And now they heard the rumble of the train, felt the push of air, then the sudden roaring rise of sound and the screaming of brakes.

They headed for the rear doors of the third car, and as they expected,
Daily News
headed for the front doors.

Peter said, “The old step-on, step-off trick?”

“With a twist. I’ve confused him by talking to him.”

“Not the first time you’ve done that.”

“I’ve made him wonder if we’re really riding to Forty-second. And all we need to make this work is a bit of hesitation. So”—she took him by the elbow—“step on.”

Stand clear of the closing doors, please
.

“Now,” she said.

She jumped off. He squeezed through right after. If he’d had a tail, the door would have closed on it.

But someone blocked Mr.
Daily News
, and he couldn’t get off. In an instant, the train was gone.

“See,” she said. “I’ve learned a few things hanging around you.”

“Did you get a look at the tattoo?”

“Yeah.” She pushed through the turnstile and started up the stairs.

“What did it say?”

“It was a heart with an arrow through it and the words, ‘Boris loves Mary.’ So at least we know that his name is Boris.”

“Or Mary,” said Peter.

“Did you look at Joey Berra’s business card?”

He pulled it from his pocket and held it out so that they could both read the simplest business card a man could carry: the name, Joseph P. Berranova, and a telephone number.

“That clears up a lot,” she said.

T
HEY CAME OUT
on City Hall Park.

This had been the Common in the eighteenth century, the drilling ground for Washington’s troops and the place where they heard the Declaration of Independence. In the nineteenth century, the streets around it, Broadway on the west and Park Row on the east, had been the site of newspaper offices and entertainment, including the famous museum of P.T. Barnum, who proclaimed the philosophy that some of the newspapers practiced, too, the one about a sucker born every minute.

All of that was gone now, replaced by office buildings, businesses, booming traffic. But a fountain sent a jet of water sparkling into the May morning sun. Tourists took pictures and read the timeline of Manhattan history on the plaza around the fountain.

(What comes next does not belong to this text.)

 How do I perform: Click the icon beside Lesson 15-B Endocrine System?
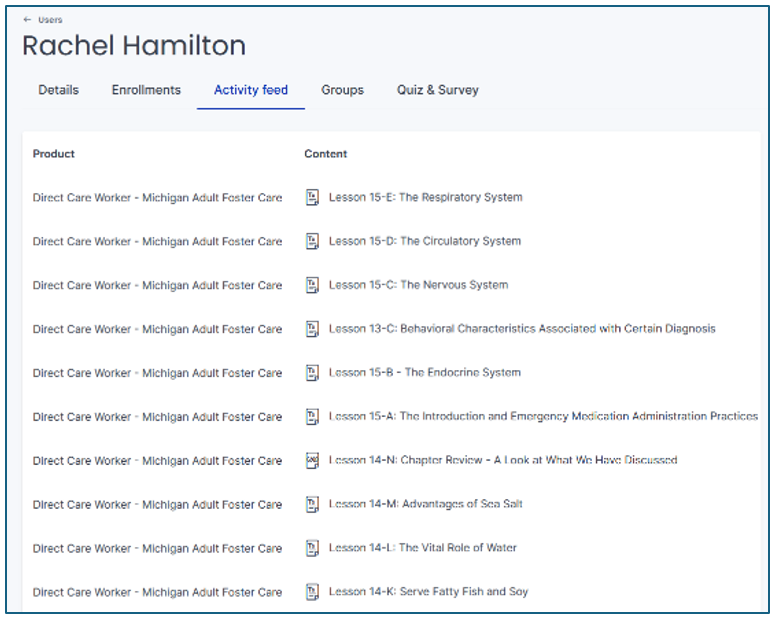312,373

Trees and shrubs gave some cover to the barriers and other security measures that protected City Hall from whatever the terrorists might try next in New York.

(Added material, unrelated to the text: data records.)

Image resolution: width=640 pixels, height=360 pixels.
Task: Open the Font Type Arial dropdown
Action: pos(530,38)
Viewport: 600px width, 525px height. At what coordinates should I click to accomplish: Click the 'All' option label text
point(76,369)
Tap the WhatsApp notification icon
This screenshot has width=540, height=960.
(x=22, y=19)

Peter pulled out his cell phone and started to walk.

“Now what?” said Evangeline.

“I’m calling James Fitzpatrick.”

“At the Massachusetts Historical Society?”

“I don’t have many friends at the New York society. But I think we need to get the story on this ten thousand dollar finial. James will know, or he’ll find out for us.”

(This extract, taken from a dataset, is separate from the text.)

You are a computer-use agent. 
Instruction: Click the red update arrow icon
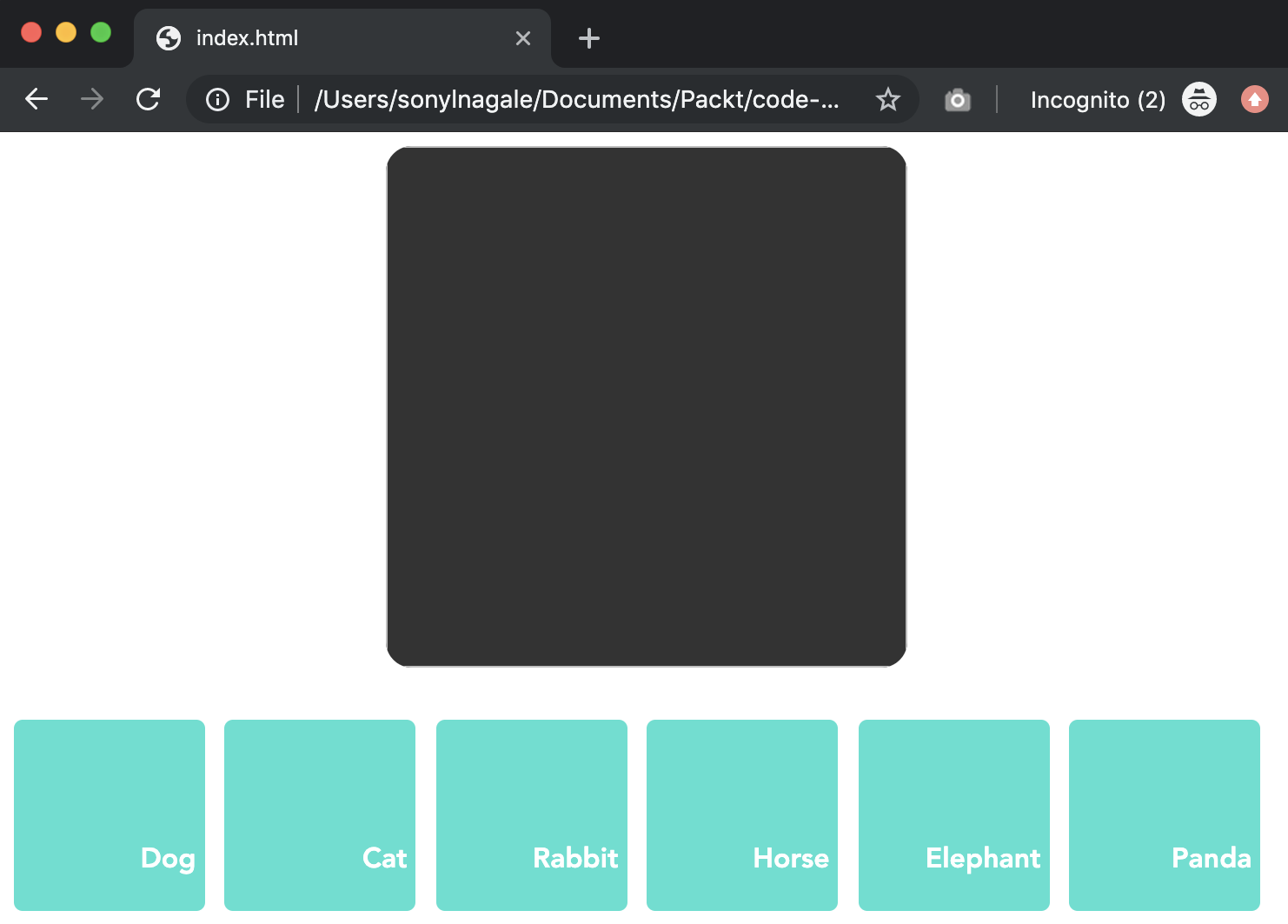(x=1254, y=100)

“Ask him about old Revolutionary War bonds, too.”

“Let’s go step by step,” he said. “Finial first.”

“So where are we stepping now?”

“Over there.” He pointed to the little church.

Though it was at the southwest edge of the park, near the spot where Broadway and Park Row met, it was true north to Peter Fallon. It sat surrounded by concrete and limestone and glass, just like everything else in New York, but it was unlike anything else in America.

It was St. Paul’s Chapel, and it symbolized the resilience of the city, of its people, of the nation itself. That’s what Peter told Evangeline as they crossed Broadway and stopped at the corner of Vesey Street.

“This,” said Peter, “is one of the only eighteenth-century structures left in Manhattan.” Peter pointed down the street that bordered on the northern edge of the chapel property. “Vesey Street and Church Street were lined with whorehouses once.”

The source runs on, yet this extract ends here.